When I noticed my first gray hairs, I picked up a box of henna hair dye at my local health food store, calculated the hassle factor, and put it back on the shelf.
I am not really the type to want to touch up my roots very often, so I was pretty sure I’d end up with two-toned hair before long.
Plus, I was concerned that adding dye to my dark hair would make it even darker, which I didn’t want. I wanted to look like ME, with my natural hair color – whatever that turned out to be!
Overall, I was actually pretty happy with things. My dad was completely gray by his mid-twenties, so the genetic component of the process was not in my favor. However, I’d had the benefit of real food, and that seems to have made a huge difference. All that to say, I wasn’t looking for a way to change anything when I came across Hairprint, but I was immediately intrigued by it.
Hairprint is not a dye – it’s a way of replenishing brown/black hair’s natural pigment while strengthening overall hair structure.
Developed by Dr. John Warner, of the Warner Babcock Institute for Green Chemistry in Massachusetts, Hairprint uses eight easily pronounceable ingredients to activate eumelanin – which is “a variation of the melanin pigment that is responsible for the color of your skin and eyes” – within the hair follicle. (source)
Let’s take a closer look at them . . .
About The Ingredients
Unlike coal-tar based dyes, which work by chemically damaging hair in order to make it porous enough to absorb color, Hairprint mimics the way hair naturally acquires color while preserving its overall health. (source) Here’s a look at their ingredients:
Bicarbonate of soda
Yep, that would be baking soda.

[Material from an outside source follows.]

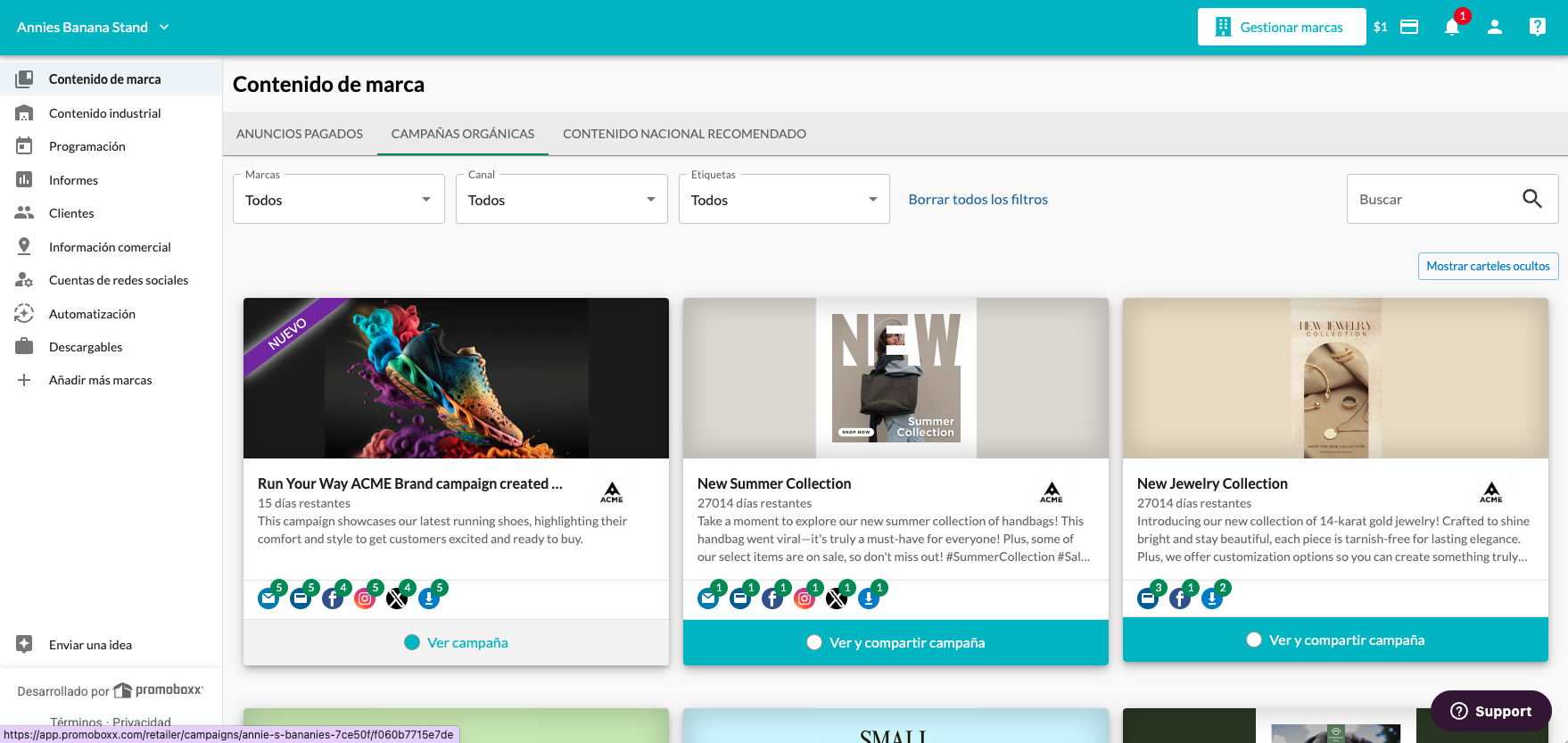Screen dimensions: 1568x743
Task: Select the Instagram icon on Run Your Way campaign
Action: pos(365,599)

Though in my opinion it’s too alkaline for frequent use, it can be helpful for “de-gunking” hair if used appropriately.
Sometimes called soda ash because it can be made from burning kelp, seaweed and other vegetation, sodium carbonate can also be created by processing limestone and salt. Also called washing soda.
An extract made from velvet beans, which are tropical legumes that have long been used in medicinal preparations.
Aka iron, an essential mineral.
Also an essential mineral.
A fine powder made from fossilized phytoplankton. Here are some ways I was already using it in my beauty routine.
Our hair follicles naturally make hydrogen peroxide – it’s an inherent part of creating eumelanin. Since Hairprint mimics that process it’s no surprise to find it in the ingredient list.
WHOA, what just happened here? We’re talking about all these naturally occurring minerals, extracts, etc., and now we’ve landed on carbomer. If you’re not familiar with it, carbomer is a thickener made from petrochemicals. So obviously, I had to research it. The Environmental Working Group lists it as a 0, which is the best possible rating, and all the info I could find on it concluded that it is inert.
In fact, according to formulator Lisa Lise, “Carbomer is actually one of a very few petro-chemical based ingredients that I am unable to find any dangers, warnings, or even environmentally-worrying facts about – at all. Even the hard-core green sites can’t find anything bad to say about carbomer . . . Carbomer won’t cause irritation or allergic reactions – even if a product contains up to 100% of the stuff.” (source)
Because I would love for it to be 100% natural, I talked with the folks at Hairprint about using a botanical alternative – konjac glucomannan. It’s something they are discussing, but the carbomer does not require a preservative and the konjac glucomannan might. It’s a tradeoff and they’re considering all options. Though I would love for the carbomer to be replaced, from a safety standpoint I think this is one of the cleanest products out there. (The other one I like is Morocco Method henna, but as I mentioned before I personally prefer to keep my actual hair color rather than dye it.)
I tried Hairprint for the first time four months ago. The first few days it was a little darker than my normal color, but after a few washes it looked exactly like it had before, only without any grays.
Unlike actual dyes, which are not recommended for use with most homemade shampoos, Hairprint works beautifully with my homemade shampooo bar, vinegar rinse and coconut milk leave-in conditioner, and the pigment hasn’t faded at all in the last four months.
Who can use Hairprint?
Individuals with brown/black hair
Blonds and redheads catalyse another pigment with eumelanin to create their natural color. Hairprint is working on a way to mimic this, but right now the product is only for those with brown/black hair.
Dyes are often discouraged for women that are pregnant/nursing. Here’s what Hairprint has to say about safety in those circumstances:
“Many health professionals recommend that women who are pregnant or breastfeeding stop using hair dye because it enters into the bloodstream through the skin. The melanin pigment in Hairprint is already present in millions of your skin cells and due to its relatively large size does not pass into the bloodstream. However, we recommend you consult with your physician by reviewing an ingredients list before using this product.”
There’s a very extensive FAQ on their site that covers how to transition if your hair is currently colored with coal tar-based dyes or henna, products to avoid for a couple of days prior to use (coconut oil is one because it may block Hairprint), and other considerations.